= DirectX Graphics Infrastructure =

User-mode component of Microsoft Windows

DirectX Graphics Infrastructure (DXGI) is a user-mode component of Microsoft Windows (for Windows Vista and above) which provides a mapping between particular graphics APIs such as Direct3D 10.0 and above (known in DXGI parlance as producers) and the graphics kernel, which in turn interfaces with the user-mode Windows Display Driver Model driver. DXGI provides objects for tasks such as enumerating graphics adapters and monitors, enumerating display modes, choosing buffer formats, sharing resources between processes (such as between applications and the Desktop Window Manager), and presenting rendered frames to a window or monitor for display.

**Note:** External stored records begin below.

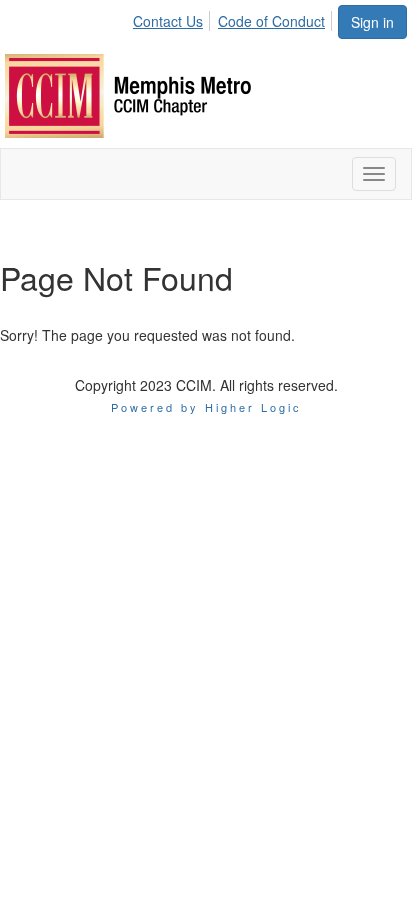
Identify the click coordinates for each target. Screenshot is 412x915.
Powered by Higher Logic (206, 407)
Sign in (372, 22)
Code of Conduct (271, 21)
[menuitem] (173, 18)
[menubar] (234, 18)
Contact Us (168, 21)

Both Direct3D 10 and OpenGL applications in Windows Vista work through DXGI.

Windows 8 introduced a notably useful DXGI-based API called Desktop Duplication API for hardware accelerated video capture using DirectX. Using it with a hardware video encoder provides a low-latency, high-performance solution for screen capturing and encoding, freeing up the CPU for gaming or other tasks such as Miracast screencasting, streaming, remote desktop scenarios.

DXGI 1.1 added surface sharing between the various Windows graphics API. The newest version is DXGI 1.6, introduced with Windows 10 Creators Update and updated with Windows 10 Fall Creators Update.

DXGI 2 preview was released alongside the Oculus Rift SDK, containing improvements for stereoscopic rendering.